Tuesday, February 14, 2012

Money & Business

Latino Power

Big media tune in to the nation's largest minority

By Betsy Streisand
Posted 3/9/03

America's media giants aren't just gearing up to cover a war. They're gearing up to fight one--on American soil, in Spanish. This week, Spanish broadcasting colossus Univision Communications is expected to seal its $3.5 billion deal for Hispanic Broadcasting Corp., the nation's largest Latino radio network. The acquisition will give Univision control of more than half the $2 billion spent annually on advertising to Latinos, the fastest-growing segment of the U.S. population. That makes the Los Angeles-based company, known for its steamy soap operas and flashy variety shows, one of the country's most powerful communications players in any language. It also underscores the growing clout of Spanish-language media, which has shown itself to be both recessionproof (ad revenues were up 11 percent last year) and capable of pulling advertising dollars away from its English-language counterparts.

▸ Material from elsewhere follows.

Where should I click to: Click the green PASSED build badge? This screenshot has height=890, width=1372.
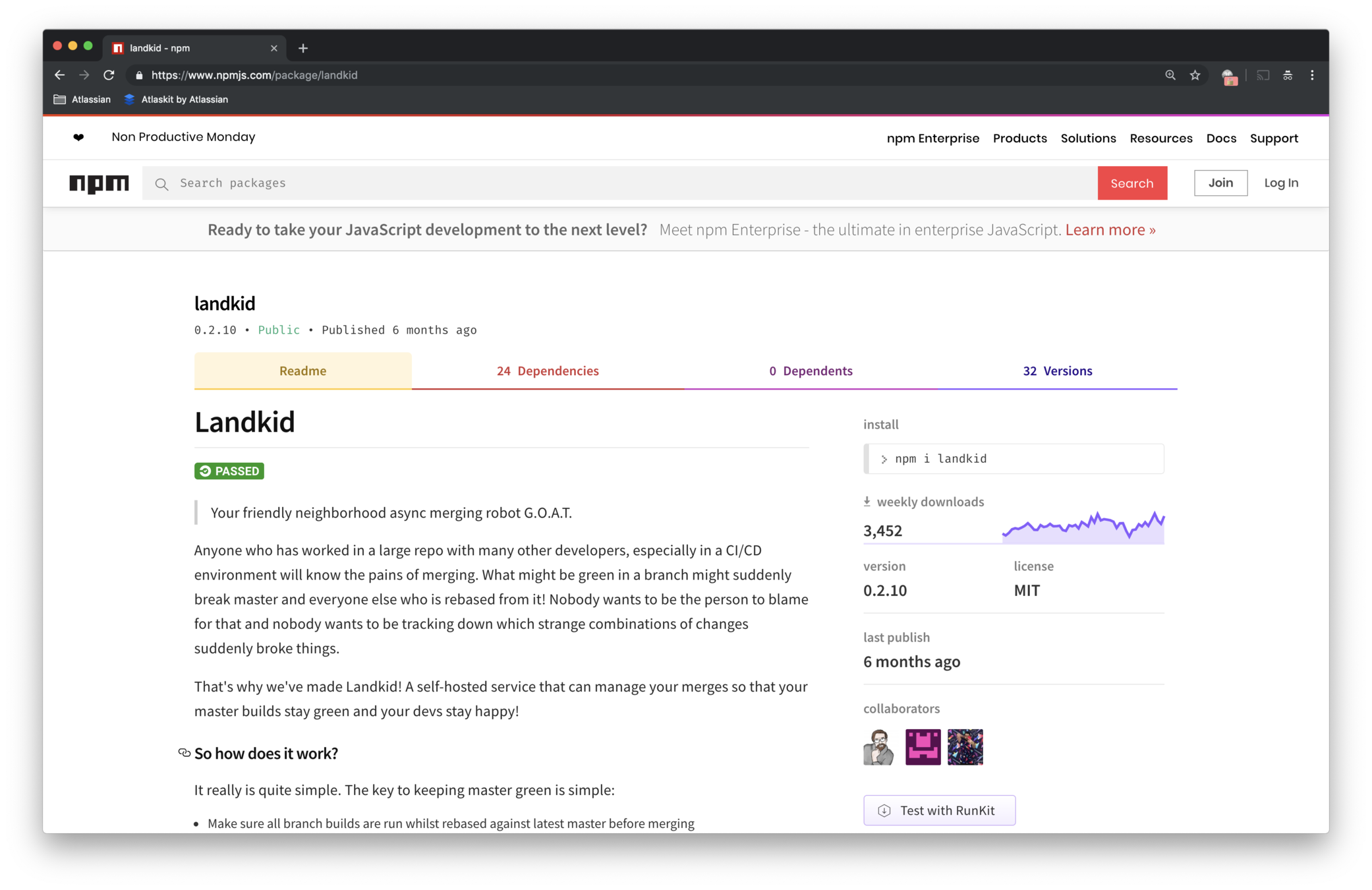tap(229, 471)
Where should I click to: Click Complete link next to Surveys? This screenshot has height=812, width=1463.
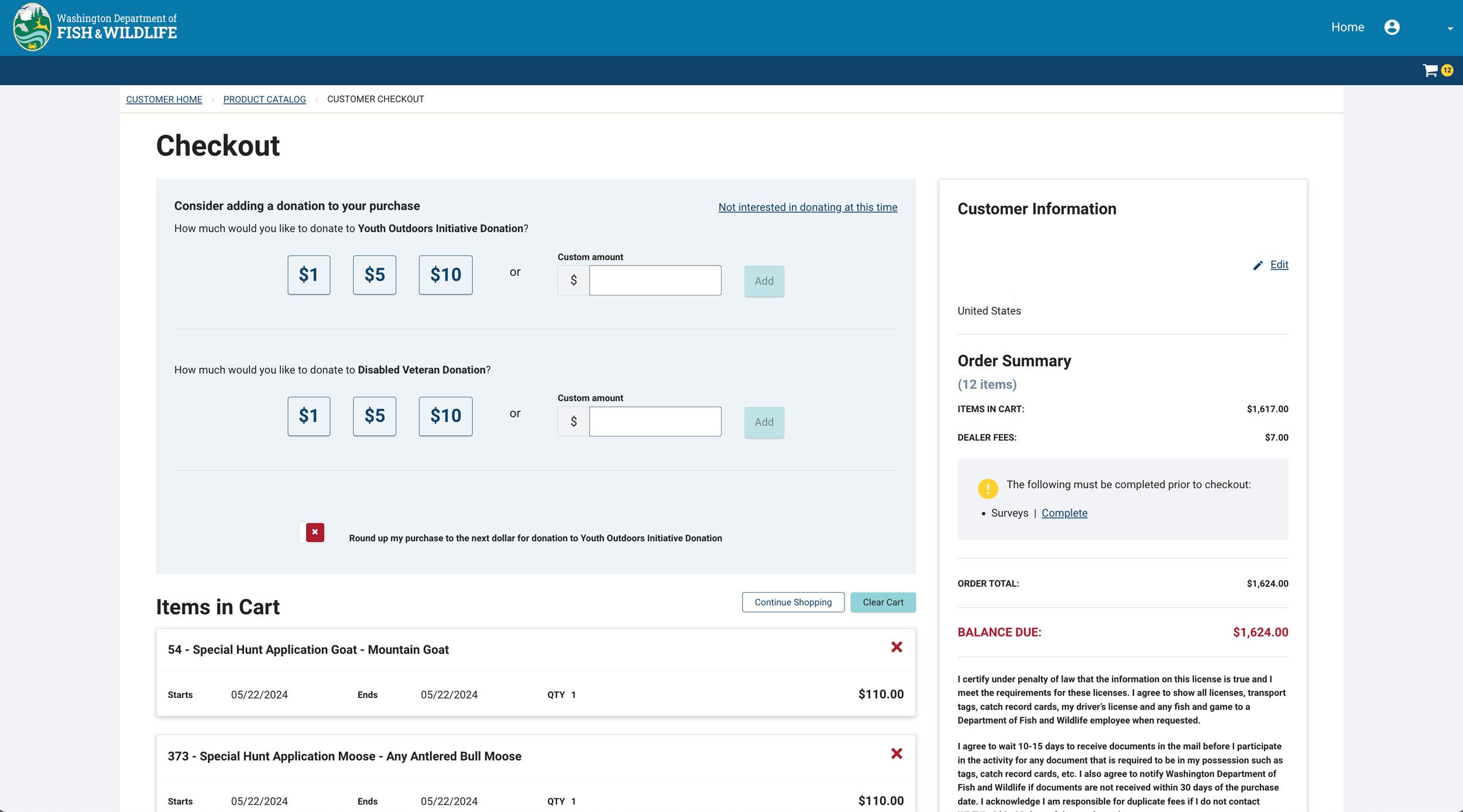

The HBC deal will only make the taking easier. With 63 new radio stations added to its 50 TV stations, two broadcast TV networks, cable TV network, online service, and music business, Univision will finally be able to offer advertisers the cross-promotional opportunities that have fueled an entire wave of media mergers, albeit with varying results. "Now that Univision can drive ears and eyeballs from music to the Web to radio and television, the steal is on," says an executive at a major advertising agency that services English-language clients. "Even more dollars are going to be headed into Spanish-speaking media at the expense of mainstream outlets."

And it's not just Univision reaping those dollars. While major networks such as ABC, Fox, and CBS--to say nothing of their print brethren--are trying to reverse a long advertising slump, Spanish media are flourishing. Magazines such as People en Español and Latina, a women's magazine, and TV networks such as Telefutura and Telemundo have been seeing steady ad increases. Every major market in the country has at least two Spanish radio and TV stations, and some, like San Diego with 25, are exploding.

There is no end in sight. "The growth in this market is going to be incredible," says Alissa Goldwasser, media-industry analyst with William Blair & Co., in Chicago. Goldwasser predicts that media spending geared to Latinos will grow two to three times faster than spending for the general population. It's not hard to understand why. There are 37 million Hispanics in the United States, more than the population of Canada, and they now outnumber African-Americans as the nation's largest minority. In some cities, like Miami, Hispanics are the majority. Their buying power is awesome: $580 billion a year and growing at a rate of 12 percent annually. By 2010, Hispanics are expected to have more than $900 billion to spend, making them an incredibly juicy target.

With that in mind, NBC last year spent $2.7 billion for Telemundo, the No. 2 Spanish network. And Viacom, parent of CBS, reportedly made a $7 billion takeover bid for Univision before the HBC deal and continues to seek options to court Hispanic audiences. Disney is launching a Spanish-language version of ESPN, and the Dallas Morning News is doing the same for its newspaper. And AOL Time Warner, which owns People en Español, HBO Latino, and CNN en Español, is looking to expand its Spanish offerings across the board from music to the Internet.